[Items from a data source]
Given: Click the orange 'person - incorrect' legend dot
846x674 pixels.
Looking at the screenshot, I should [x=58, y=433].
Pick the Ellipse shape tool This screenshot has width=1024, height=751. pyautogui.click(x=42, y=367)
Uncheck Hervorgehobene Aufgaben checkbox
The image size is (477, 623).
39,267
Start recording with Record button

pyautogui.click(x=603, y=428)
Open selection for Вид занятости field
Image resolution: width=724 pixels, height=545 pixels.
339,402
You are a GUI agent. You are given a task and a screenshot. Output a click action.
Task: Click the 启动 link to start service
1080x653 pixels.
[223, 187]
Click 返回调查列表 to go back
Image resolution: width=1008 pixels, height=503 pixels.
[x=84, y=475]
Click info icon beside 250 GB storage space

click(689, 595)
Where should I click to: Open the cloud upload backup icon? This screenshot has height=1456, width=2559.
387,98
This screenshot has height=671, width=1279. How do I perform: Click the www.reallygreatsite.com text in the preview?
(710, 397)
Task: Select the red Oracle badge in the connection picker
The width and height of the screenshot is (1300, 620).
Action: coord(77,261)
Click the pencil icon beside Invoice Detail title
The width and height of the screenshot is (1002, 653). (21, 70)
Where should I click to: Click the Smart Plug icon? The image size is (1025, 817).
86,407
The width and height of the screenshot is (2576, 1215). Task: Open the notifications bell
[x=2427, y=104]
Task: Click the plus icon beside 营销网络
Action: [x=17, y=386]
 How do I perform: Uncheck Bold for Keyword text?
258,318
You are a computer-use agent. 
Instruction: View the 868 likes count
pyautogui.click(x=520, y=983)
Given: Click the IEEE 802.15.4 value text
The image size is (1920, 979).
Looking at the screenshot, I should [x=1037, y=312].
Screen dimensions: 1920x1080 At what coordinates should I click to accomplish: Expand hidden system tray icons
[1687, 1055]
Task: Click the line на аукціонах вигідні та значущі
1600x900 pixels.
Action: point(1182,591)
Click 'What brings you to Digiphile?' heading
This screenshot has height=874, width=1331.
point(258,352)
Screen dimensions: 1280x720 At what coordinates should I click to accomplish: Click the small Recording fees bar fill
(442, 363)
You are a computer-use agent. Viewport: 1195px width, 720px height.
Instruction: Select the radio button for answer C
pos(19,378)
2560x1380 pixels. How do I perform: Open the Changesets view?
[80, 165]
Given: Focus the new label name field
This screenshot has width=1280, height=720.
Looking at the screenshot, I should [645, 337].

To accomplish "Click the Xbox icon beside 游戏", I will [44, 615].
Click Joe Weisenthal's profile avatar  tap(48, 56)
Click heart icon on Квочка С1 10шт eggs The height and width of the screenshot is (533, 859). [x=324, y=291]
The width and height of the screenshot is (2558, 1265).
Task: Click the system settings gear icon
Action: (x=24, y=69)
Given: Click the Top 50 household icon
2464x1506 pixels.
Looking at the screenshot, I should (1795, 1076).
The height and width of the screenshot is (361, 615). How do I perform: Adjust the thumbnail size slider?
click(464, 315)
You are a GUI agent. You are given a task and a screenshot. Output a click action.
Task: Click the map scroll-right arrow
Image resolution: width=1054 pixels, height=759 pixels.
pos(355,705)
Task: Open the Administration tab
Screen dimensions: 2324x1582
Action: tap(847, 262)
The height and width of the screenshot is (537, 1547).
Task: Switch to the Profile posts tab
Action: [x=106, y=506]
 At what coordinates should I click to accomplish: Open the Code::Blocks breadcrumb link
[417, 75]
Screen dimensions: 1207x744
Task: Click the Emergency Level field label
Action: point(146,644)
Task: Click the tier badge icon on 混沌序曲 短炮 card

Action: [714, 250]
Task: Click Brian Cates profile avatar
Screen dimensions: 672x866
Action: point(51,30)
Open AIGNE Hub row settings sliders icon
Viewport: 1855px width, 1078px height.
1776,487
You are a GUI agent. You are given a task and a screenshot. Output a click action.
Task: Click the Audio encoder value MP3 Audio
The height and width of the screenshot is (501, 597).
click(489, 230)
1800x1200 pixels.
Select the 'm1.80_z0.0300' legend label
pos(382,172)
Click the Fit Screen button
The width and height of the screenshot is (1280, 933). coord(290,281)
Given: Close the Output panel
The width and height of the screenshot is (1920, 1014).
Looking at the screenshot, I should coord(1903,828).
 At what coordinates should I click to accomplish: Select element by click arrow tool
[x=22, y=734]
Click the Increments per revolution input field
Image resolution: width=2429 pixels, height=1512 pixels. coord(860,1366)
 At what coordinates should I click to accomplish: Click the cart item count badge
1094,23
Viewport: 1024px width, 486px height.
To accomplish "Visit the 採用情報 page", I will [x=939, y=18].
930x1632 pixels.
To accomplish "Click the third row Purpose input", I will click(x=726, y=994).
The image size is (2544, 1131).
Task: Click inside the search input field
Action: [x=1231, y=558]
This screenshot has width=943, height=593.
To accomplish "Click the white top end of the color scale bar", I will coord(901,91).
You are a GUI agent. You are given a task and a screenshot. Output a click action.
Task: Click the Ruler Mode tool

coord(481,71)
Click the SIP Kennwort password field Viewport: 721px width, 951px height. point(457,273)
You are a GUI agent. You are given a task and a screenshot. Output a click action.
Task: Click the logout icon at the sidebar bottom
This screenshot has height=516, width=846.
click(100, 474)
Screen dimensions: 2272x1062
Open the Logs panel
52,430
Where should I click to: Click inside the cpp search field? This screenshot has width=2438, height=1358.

What you will do:
Rewrite the records above so that every "GUI agent" reads "screen agent", leaving everything else unchanged.

Problem solution:
Given: Click the orange 'person - incorrect' legend dot
846x674 pixels.
Looking at the screenshot, I should [x=58, y=433].
Pick the Ellipse shape tool This screenshot has width=1024, height=751. pyautogui.click(x=42, y=367)
Uncheck Hervorgehobene Aufgaben checkbox
The image size is (477, 623).
39,267
Start recording with Record button

pyautogui.click(x=603, y=428)
Open selection for Вид занятости field
Image resolution: width=724 pixels, height=545 pixels.
339,402
You are a screen agent. You are given a task and a screenshot. Output a click action.
Task: Click the 启动 link to start service
1080x653 pixels.
[223, 187]
Click 返回调查列表 to go back
Image resolution: width=1008 pixels, height=503 pixels.
[x=84, y=475]
Click info icon beside 250 GB storage space

click(689, 595)
Where should I click to: Open the cloud upload backup icon? This screenshot has height=1456, width=2559.
387,98
This screenshot has height=671, width=1279. How do I perform: Click the www.reallygreatsite.com text in the preview?
(710, 397)
Task: Select the red Oracle badge in the connection picker
The width and height of the screenshot is (1300, 620).
Action: coord(77,261)
Click the pencil icon beside Invoice Detail title
The width and height of the screenshot is (1002, 653). (21, 70)
Where should I click to: Click the Smart Plug icon? The image size is (1025, 817).
86,407
The width and height of the screenshot is (2576, 1215). Task: Open the notifications bell
[x=2427, y=104]
Task: Click the plus icon beside 营销网络
Action: [x=17, y=386]
 How do I perform: Uncheck Bold for Keyword text?
258,318
You are a computer-use agent. 
Instruction: View the 868 likes count
pyautogui.click(x=520, y=983)
Given: Click the IEEE 802.15.4 value text
The image size is (1920, 979).
Looking at the screenshot, I should [x=1037, y=312].
Screen dimensions: 1920x1080 At what coordinates should I click to accomplish: Expand hidden system tray icons
[1687, 1055]
Task: Click the line на аукціонах вигідні та значущі
1600x900 pixels.
Action: point(1182,591)
Click 'What brings you to Digiphile?' heading
This screenshot has height=874, width=1331.
point(258,352)
Screen dimensions: 1280x720 At what coordinates should I click to accomplish: Click the small Recording fees bar fill
(442, 363)
You are a computer-use agent. Viewport: 1195px width, 720px height.
Instruction: Select the radio button for answer C
pos(19,378)
2560x1380 pixels. How do I perform: Open the Changesets view?
[80, 165]
Given: Focus the new label name field
This screenshot has width=1280, height=720.
Looking at the screenshot, I should [645, 337].

To accomplish "Click the Xbox icon beside 游戏", I will [44, 615].
Click Joe Weisenthal's profile avatar  tap(48, 56)
Click heart icon on Квочка С1 10шт eggs The height and width of the screenshot is (533, 859). [x=324, y=291]
The width and height of the screenshot is (2558, 1265).
Task: Click the system settings gear icon
Action: (x=24, y=69)
Given: Click the Top 50 household icon
2464x1506 pixels.
Looking at the screenshot, I should (1795, 1076).
The height and width of the screenshot is (361, 615). How do I perform: Adjust the thumbnail size slider?
click(464, 315)
You are a screen agent. You are given a task and a screenshot. Output a click action.
Task: Click the map scroll-right arrow
Image resolution: width=1054 pixels, height=759 pixels.
pos(355,705)
Task: Open the Administration tab
Screen dimensions: 2324x1582
Action: tap(847, 262)
The height and width of the screenshot is (537, 1547).
Task: Switch to the Profile posts tab
Action: [x=106, y=506]
 At what coordinates should I click to accomplish: Open the Code::Blocks breadcrumb link
[417, 75]
Screen dimensions: 1207x744
Task: Click the Emergency Level field label
Action: point(146,644)
Task: Click the tier badge icon on 混沌序曲 短炮 card

Action: [714, 250]
Task: Click Brian Cates profile avatar
Screen dimensions: 672x866
Action: point(51,30)
Open AIGNE Hub row settings sliders icon
Viewport: 1855px width, 1078px height.
1776,487
You are a screen agent. You are given a task and a screenshot. Output a click action.
Task: Click the Audio encoder value MP3 Audio
The height and width of the screenshot is (501, 597).
click(489, 230)
1800x1200 pixels.
Select the 'm1.80_z0.0300' legend label
pos(382,172)
Click the Fit Screen button
The width and height of the screenshot is (1280, 933). coord(290,281)
Given: Close the Output panel
The width and height of the screenshot is (1920, 1014).
Looking at the screenshot, I should coord(1903,828).
 At what coordinates should I click to accomplish: Select element by click arrow tool
[x=22, y=734]
Click the Increments per revolution input field
Image resolution: width=2429 pixels, height=1512 pixels. coord(860,1366)
 At what coordinates should I click to accomplish: Click the cart item count badge
1094,23
Viewport: 1024px width, 486px height.
To accomplish "Visit the 採用情報 page", I will [x=939, y=18].
930x1632 pixels.
To accomplish "Click the third row Purpose input", I will click(x=726, y=994).
The image size is (2544, 1131).
Task: Click inside the search input field
Action: [x=1231, y=558]
This screenshot has width=943, height=593.
To accomplish "Click the white top end of the color scale bar", I will coord(901,91).
You are a screen agent. You are given a task and a screenshot. Output a click action.
Task: Click the Ruler Mode tool

coord(481,71)
Click the SIP Kennwort password field Viewport: 721px width, 951px height. point(457,273)
You are a screen agent. You are given a task and a screenshot. Output a click action.
Task: Click the logout icon at the sidebar bottom
This screenshot has height=516, width=846.
click(100, 474)
Screen dimensions: 2272x1062
Open the Logs panel
52,430
Where should I click to: Click inside the cpp search field? This screenshot has width=2438, height=1358.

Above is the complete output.